Get firked


Bushwakker celebrates its 20th birthday in beer-soaked style

Paul Bogdan
A&C Writer

What could be a more fun birthday party than that of a brewery? There aren’t a whole lot of things that come to mind, and Bushwakker solidified that statement with their 20th anniversary party this weekend. Not only was it the brewery’s birthday, but it was also a celebration of the birthday of one of Scotland’s most famous poets, Robert Burns.

Providing some musical entertainment for the evening was Squeeze of Scotch. The band, consisting of a guitarist, accordionist, and percussionist, all dressed in traditional Scottish kilts, played through a number of covers from the likes of Dire Straits, Great Big Sea, Captain Tractor, Johnny Cash, and the Beatles all with an appropriate-for-the-occasion Celtic flair. They played all their parts spot-on and were well-received by the audience, who would sing and clap along to the tunes. Audience members were also encouraged – and obliged the band’s requests – to leave their seats, relocate to the front of the stage, and engage in some light-hearted dancing.

Grins could be seen and laughs heard from all tables in the pub as people enjoyed their food and beer. I had a particularly tasty plate of nachos that was loaded with tomatoes, jalapenos, onions, green peppers, spicy beef, and smothered in a plethora of cheeses; it was nothing short of delicious. Although, I’m glad I decided on a small plate because it was still a heaping mound of food; I can imagine that the large plate would be enough to feed a small colony of people.

The food wasn’t the only fine-tasting part of the evening. Bushwakker released a special, limited-edition brew for the occasion, the Tartan Tzar Stout. It’s quite an interesting beer, but definitely not for the light-hearted beer drinker. This strong (9.7% A/V) and very rich stout punches you in the face with so many flavours that your tongue is beat almost into submission. Leading the taste-bud assault are characteristics of a single-malt Scotch, chocolate, molasses, and coffee. The result is a flavour bomb that’s smooth, rich, and a little sweet. I’d compare the properties of the Tartan Tzar Stout to that of a fine, dark chocolate; it’s a delicious-tasting beer, but you can only have so much before your taste-buds are nuked into flavour oblivion.
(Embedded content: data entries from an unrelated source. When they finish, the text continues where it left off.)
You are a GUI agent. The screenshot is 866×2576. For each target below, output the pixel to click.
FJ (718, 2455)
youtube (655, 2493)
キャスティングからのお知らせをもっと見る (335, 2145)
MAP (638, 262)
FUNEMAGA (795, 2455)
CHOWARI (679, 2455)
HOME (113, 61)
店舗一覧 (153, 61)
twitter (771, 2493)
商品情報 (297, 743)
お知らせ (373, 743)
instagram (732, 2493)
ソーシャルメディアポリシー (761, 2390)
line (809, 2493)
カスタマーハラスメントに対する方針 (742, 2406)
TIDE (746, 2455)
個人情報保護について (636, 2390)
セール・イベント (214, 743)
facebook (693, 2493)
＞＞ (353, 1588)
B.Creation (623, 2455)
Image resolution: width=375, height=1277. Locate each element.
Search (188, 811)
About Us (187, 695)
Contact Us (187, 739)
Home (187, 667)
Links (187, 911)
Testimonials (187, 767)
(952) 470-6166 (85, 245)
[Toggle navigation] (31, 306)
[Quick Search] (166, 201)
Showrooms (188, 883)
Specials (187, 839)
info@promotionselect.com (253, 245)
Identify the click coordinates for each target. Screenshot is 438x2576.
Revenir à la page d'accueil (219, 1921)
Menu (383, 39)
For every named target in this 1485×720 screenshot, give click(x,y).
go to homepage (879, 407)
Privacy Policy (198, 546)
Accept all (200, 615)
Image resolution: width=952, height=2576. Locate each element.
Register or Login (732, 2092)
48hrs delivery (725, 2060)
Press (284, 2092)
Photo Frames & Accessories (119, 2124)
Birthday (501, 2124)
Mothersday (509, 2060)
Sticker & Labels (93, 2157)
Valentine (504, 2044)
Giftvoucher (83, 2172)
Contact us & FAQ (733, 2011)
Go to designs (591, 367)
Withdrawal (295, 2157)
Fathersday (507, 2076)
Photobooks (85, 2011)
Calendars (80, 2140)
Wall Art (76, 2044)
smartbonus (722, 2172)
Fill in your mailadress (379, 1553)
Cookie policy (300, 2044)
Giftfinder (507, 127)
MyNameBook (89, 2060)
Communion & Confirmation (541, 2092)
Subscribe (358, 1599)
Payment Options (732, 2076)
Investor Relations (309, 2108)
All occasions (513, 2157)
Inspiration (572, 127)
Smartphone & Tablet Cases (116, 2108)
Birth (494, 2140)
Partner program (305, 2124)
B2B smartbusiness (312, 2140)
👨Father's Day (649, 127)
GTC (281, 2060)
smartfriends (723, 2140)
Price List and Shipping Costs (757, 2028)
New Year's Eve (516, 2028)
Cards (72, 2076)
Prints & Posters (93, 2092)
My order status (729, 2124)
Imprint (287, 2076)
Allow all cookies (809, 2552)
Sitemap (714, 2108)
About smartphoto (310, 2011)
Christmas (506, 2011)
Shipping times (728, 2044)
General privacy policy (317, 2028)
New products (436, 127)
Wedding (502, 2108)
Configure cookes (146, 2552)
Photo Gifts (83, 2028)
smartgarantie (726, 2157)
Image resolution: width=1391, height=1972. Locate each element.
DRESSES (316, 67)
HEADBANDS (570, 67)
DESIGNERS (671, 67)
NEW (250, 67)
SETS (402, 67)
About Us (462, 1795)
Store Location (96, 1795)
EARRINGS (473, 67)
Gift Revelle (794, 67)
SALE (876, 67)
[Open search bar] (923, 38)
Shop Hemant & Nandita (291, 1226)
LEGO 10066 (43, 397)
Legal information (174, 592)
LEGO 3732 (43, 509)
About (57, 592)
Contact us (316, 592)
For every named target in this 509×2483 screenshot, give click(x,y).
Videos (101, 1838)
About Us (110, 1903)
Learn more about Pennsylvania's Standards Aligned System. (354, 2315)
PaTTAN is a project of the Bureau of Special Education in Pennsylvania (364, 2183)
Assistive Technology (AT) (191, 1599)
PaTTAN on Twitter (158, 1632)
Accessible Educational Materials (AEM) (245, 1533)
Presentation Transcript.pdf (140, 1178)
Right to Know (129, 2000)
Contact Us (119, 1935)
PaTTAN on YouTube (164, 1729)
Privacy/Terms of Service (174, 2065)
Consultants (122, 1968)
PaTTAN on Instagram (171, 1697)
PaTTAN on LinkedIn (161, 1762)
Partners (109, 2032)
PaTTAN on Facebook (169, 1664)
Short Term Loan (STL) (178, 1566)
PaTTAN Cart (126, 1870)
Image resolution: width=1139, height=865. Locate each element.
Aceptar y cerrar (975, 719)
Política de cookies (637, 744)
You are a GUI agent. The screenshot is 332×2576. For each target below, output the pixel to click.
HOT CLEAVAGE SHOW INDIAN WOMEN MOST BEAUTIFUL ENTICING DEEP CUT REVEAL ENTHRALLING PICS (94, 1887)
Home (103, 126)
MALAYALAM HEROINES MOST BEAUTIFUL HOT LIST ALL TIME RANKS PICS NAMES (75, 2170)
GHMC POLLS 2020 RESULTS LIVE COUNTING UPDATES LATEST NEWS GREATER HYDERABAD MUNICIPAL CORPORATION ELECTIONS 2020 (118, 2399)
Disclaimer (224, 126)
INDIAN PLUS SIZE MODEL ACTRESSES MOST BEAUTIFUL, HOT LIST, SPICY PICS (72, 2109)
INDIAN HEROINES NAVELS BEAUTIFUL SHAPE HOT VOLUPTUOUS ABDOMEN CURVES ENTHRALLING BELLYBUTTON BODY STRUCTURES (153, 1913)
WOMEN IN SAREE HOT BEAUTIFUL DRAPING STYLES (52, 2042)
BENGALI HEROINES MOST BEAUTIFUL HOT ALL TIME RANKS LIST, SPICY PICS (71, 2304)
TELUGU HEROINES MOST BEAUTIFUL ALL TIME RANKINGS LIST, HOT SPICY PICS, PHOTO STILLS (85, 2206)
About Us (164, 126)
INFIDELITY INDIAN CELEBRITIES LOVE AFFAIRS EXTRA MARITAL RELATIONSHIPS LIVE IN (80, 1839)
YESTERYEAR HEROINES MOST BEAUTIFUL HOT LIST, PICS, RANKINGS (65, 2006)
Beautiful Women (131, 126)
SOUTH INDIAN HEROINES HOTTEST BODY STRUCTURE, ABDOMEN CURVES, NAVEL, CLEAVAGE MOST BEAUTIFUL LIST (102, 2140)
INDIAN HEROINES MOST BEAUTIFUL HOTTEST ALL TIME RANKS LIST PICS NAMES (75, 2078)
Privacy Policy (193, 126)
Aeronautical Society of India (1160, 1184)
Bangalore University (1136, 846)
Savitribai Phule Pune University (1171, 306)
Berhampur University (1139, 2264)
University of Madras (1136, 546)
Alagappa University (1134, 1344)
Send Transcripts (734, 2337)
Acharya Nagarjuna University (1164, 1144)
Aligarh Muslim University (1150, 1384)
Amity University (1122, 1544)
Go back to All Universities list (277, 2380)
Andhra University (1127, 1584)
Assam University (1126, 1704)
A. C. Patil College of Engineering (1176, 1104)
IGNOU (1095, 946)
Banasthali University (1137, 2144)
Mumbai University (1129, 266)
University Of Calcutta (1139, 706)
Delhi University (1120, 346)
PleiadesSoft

The only thing that I was disappointed in with the evening was the five dollar cover charge, despite what I thought was more than enough business to generate enough profit to cover the cost of the band, but as a whole that was only a minor bump on a road to a rather satisfactory evening filled with palatable food, flavourful beer, dancing, kilts, and live music – all the ingredients for a successful night out. It’s great to see that a local brewery and pub has success in establishing itself and maintaining a well-run business for twenty years, and judging by how this past Saturday went, it’s evident that there’s well more than another twenty left.